Africa’s AI boom is accelerating, but the continent’s most urgent need is not new startups— it is a skilled workforce ready to harness the technology.

In the last few years, governments from Nigeria to Rwanda have rolled out national AI strategies and investors have poured capital into the region’s tech ecosystems. Yet, Gori Yahaya, CEO and founder of UpSkill Universe, argues that the bulk of this momentum has been directed at the people building AI tools rather than the millions who will use them.

Yahaya points to a striking figure: AI could inject $2.9 trillion into Africa’s economy, translating into roughly a 3 % annual increase in GDP, if the workforce can master the technology. He warns that the conversation around AI has become too narrowly focused on startup creation and technical talent, leaving the broader workforce under‑prepared.

Across the continent, businesses are deploying automation tools, AI assistants and workflow platforms to boost efficiency and cut costs. Yet, Yahaya observes that the biggest hurdle is not access to technology but the skills of the people who will use it. Retailers apply AI for inventory management, small firms use it for bookkeeping and customer service, and freelancers tap into AI to deliver higher‑quality work faster. Still, many organizations find their employees lack the practical know‑how to weave AI into daily operations.

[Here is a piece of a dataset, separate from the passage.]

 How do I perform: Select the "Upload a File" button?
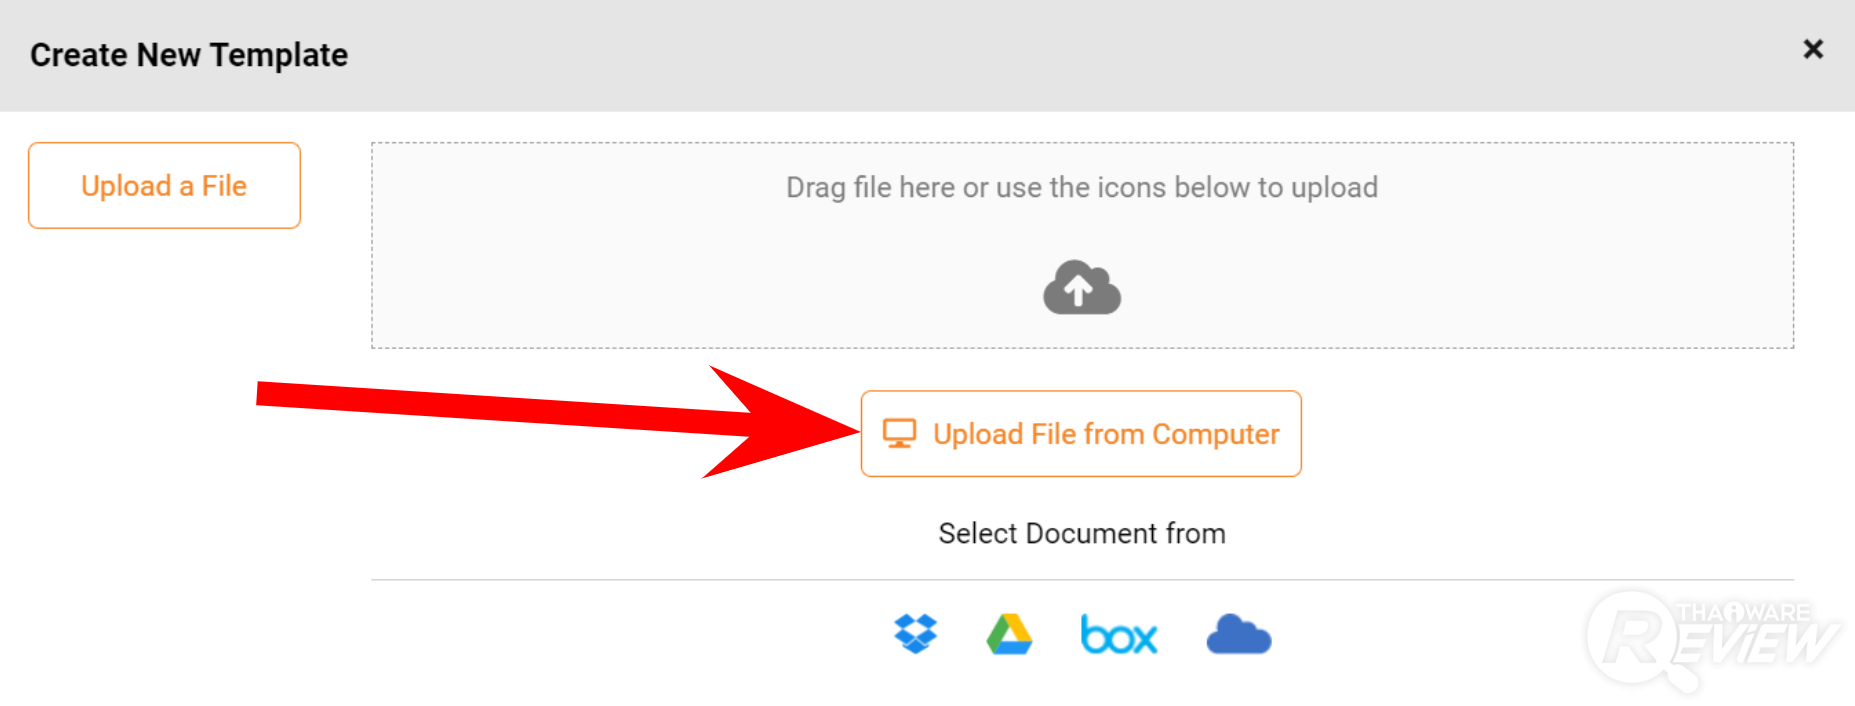164,186
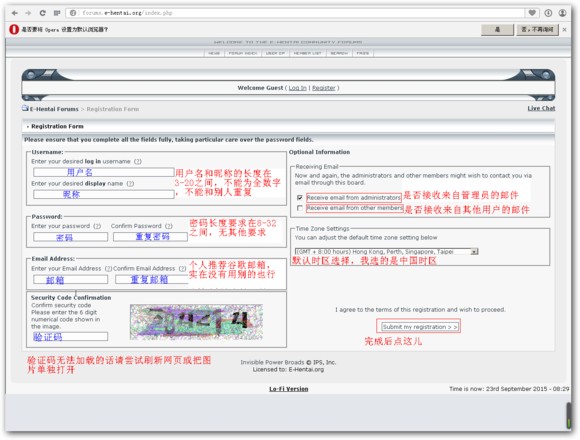Screen dimensions: 580x440
Task: Toggle Receive email from administrators checkbox
Action: [x=300, y=197]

A Google report cited by Yahaya provides concrete evidence of this skill gap. In Nigeria, 93 % of AI users report employing the technology to learn or understand complex topics, 91 % use it to support their work, and 80 % use it to explore new business ventures or career changes—nearly twice the global average. The report suggests that AI is not merely boosting productivity for existing workers; it is creating new pathways into employment, entrepreneurship and lifelong learning.

Yahaya stresses that the greatest risk for Africa is uneven distribution of AI capability, not automation itself. If millions of workers cannot participate in the AI economy, a divide will emerge between those who can and those who cannot. Small and medium‑sized enterprises (SMEs), which drive most employment on the continent, may struggle to stay competitive as productivity expectations evolve.

The root of the capability gap lies in training models that are either overly technical or too abstract to produce behavioural change. Practical capability develops when people can connect AI tools directly to the realities of how they earn, sell and operate businesses. Yahaya calls for short, practical training that demonstrates tangible daily benefits. He urges governments to treat AI literacy as workforce infrastructure, large technology companies to invest in free, human‑led training at scale, and employers—from multinational corporations to market traders—to expect AI capability as a baseline and invest in building it.

Infrastructure constraints—unreliable internet, high data costs and limited device availability—compound the problem. Without reliable connectivity and affordable devices, even the best training programmes cannot reach the workers who need them. The essay therefore frames AI literacy as a public infrastructure investment, not a digital add‑on.

Africa’s long‑term position in the global AI economy will ultimately depend less on who builds the technology and more on how widely the capability to use it spreads. While governments have published AI strategies and investors have poured capital into startups, the next critical step is scaling practical, accessible training and addressing the underlying infrastructure gaps.

Current initiatives, such as the African AI Workforce Readiness reports released by various research groups, indicate that Africa is emerging as a leader in workforce readiness. However, the reports also highlight that the pace of scaling practical training remains uneven. The challenge for policymakers, tech companies and employers is to coordinate efforts that transform AI enthusiasm into widespread, productive use across the continent’s diverse economies.

In short, Africa’s AI ecosystem is growing, but workforce readiness lags behind. Governments, companies and training providers must collaborate to deliver short, practical AI training, improve connectivity and device access, and embed AI literacy into national development plans. Failure to do so risks widening a productivity divide that could undermine the continent’s potential economic gains from AI.